**EXERCISE**
Copy out each line of the data holding "toolbar".

☆ ☆ ☆ ☆ ☆

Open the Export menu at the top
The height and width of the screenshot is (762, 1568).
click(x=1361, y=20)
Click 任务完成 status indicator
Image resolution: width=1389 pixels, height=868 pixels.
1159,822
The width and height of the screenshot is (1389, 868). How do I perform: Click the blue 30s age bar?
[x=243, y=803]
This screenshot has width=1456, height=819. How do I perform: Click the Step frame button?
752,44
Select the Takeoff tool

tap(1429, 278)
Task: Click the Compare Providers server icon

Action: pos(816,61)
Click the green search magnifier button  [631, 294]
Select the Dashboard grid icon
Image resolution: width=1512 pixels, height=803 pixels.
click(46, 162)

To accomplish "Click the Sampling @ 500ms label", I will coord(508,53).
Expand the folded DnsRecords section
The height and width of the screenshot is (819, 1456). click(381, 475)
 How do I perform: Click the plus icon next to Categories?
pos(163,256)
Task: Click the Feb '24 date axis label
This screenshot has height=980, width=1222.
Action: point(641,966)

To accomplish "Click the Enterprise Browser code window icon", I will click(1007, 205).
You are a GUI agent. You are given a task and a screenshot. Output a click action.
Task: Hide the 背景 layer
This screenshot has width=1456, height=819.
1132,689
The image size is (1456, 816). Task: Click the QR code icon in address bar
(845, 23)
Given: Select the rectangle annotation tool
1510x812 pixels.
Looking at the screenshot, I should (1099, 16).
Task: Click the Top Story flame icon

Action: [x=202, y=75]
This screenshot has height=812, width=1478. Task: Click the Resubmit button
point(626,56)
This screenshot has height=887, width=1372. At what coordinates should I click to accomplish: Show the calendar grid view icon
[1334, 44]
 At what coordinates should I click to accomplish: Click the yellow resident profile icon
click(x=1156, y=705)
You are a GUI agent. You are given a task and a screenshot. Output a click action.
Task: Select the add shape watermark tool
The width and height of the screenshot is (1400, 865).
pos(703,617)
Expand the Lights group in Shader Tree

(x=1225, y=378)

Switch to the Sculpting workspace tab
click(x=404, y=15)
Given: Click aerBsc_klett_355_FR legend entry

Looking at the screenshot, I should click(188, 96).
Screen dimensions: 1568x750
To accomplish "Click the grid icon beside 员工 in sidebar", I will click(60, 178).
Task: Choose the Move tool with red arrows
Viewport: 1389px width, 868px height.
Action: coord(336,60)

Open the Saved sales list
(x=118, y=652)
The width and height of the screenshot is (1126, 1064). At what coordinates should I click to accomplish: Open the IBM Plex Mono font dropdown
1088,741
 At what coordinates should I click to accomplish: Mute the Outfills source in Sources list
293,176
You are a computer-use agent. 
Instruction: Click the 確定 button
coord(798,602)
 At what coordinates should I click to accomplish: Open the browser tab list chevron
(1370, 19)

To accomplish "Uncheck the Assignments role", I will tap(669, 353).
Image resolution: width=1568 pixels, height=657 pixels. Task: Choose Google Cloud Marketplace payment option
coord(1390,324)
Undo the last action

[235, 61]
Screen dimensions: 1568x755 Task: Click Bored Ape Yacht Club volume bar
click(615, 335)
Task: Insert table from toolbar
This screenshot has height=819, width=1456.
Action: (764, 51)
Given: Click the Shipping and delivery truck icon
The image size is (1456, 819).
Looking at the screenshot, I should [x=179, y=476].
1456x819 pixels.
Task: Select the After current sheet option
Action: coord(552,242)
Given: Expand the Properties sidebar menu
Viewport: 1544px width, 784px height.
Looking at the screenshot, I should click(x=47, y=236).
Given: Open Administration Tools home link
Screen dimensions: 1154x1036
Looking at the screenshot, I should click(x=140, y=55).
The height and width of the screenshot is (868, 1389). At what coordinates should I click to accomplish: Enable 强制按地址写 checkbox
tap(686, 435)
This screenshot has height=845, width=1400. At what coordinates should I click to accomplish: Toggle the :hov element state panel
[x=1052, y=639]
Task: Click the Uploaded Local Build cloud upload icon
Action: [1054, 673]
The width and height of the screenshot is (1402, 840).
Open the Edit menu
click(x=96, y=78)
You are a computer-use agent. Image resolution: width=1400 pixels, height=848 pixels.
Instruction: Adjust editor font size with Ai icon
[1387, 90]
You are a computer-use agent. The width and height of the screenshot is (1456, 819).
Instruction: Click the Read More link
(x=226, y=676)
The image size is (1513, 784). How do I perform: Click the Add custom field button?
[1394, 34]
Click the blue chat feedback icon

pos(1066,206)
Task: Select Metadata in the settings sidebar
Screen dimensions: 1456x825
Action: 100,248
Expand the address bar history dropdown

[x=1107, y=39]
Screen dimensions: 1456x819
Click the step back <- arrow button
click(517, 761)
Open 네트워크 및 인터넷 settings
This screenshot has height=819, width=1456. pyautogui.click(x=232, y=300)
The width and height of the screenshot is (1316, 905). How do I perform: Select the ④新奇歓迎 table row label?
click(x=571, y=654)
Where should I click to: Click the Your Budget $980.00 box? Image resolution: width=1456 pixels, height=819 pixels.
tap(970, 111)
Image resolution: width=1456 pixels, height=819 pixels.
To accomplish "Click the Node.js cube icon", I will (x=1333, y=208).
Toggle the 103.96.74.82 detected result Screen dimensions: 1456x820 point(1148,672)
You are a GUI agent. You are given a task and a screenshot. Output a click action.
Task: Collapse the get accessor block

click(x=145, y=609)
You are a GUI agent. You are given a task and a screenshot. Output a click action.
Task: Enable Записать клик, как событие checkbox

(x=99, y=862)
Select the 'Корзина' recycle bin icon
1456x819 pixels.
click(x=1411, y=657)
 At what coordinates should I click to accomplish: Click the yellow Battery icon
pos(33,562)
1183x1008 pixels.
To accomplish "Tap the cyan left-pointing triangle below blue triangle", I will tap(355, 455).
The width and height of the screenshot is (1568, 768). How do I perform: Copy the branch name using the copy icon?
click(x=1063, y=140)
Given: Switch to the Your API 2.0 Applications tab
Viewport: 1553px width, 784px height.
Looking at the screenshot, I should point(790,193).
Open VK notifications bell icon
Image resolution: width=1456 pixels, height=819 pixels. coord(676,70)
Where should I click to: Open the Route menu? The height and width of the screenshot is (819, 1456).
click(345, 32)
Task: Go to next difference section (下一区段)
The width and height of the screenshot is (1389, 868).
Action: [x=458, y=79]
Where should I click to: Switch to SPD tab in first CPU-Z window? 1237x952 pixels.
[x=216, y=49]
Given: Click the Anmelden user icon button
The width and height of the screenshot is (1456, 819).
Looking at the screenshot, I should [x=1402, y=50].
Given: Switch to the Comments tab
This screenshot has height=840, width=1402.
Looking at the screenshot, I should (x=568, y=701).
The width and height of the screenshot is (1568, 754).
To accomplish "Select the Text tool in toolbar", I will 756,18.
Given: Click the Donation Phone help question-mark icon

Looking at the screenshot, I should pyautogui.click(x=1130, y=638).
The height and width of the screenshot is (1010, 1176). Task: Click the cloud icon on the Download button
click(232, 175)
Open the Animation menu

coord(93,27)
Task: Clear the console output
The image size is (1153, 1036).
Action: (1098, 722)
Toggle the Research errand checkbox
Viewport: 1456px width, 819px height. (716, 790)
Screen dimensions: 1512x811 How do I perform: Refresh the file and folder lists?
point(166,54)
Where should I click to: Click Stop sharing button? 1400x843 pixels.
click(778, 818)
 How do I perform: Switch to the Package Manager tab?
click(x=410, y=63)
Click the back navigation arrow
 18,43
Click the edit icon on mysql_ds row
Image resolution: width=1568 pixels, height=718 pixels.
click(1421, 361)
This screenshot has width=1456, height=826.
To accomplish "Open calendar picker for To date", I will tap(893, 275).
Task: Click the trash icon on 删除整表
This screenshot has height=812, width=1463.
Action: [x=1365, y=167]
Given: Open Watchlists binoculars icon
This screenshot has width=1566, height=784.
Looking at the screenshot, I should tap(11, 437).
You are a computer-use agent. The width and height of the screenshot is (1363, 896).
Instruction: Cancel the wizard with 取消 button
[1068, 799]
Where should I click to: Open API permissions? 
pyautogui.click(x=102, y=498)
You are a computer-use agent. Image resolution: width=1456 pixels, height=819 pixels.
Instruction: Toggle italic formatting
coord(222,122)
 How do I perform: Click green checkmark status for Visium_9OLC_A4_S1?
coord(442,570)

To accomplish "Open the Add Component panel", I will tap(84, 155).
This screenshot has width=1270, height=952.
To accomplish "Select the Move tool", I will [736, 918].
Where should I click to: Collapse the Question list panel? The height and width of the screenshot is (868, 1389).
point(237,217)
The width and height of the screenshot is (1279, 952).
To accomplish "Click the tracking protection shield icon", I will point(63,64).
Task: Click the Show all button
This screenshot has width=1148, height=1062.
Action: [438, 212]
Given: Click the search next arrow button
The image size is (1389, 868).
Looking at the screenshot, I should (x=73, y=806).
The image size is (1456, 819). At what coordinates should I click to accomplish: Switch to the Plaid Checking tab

☆ ☆ ☆ ☆ ☆

**OUTPUT**
Task: Insert table from toolbar
To accomplish "Select the Text tool in toolbar", I will 756,18.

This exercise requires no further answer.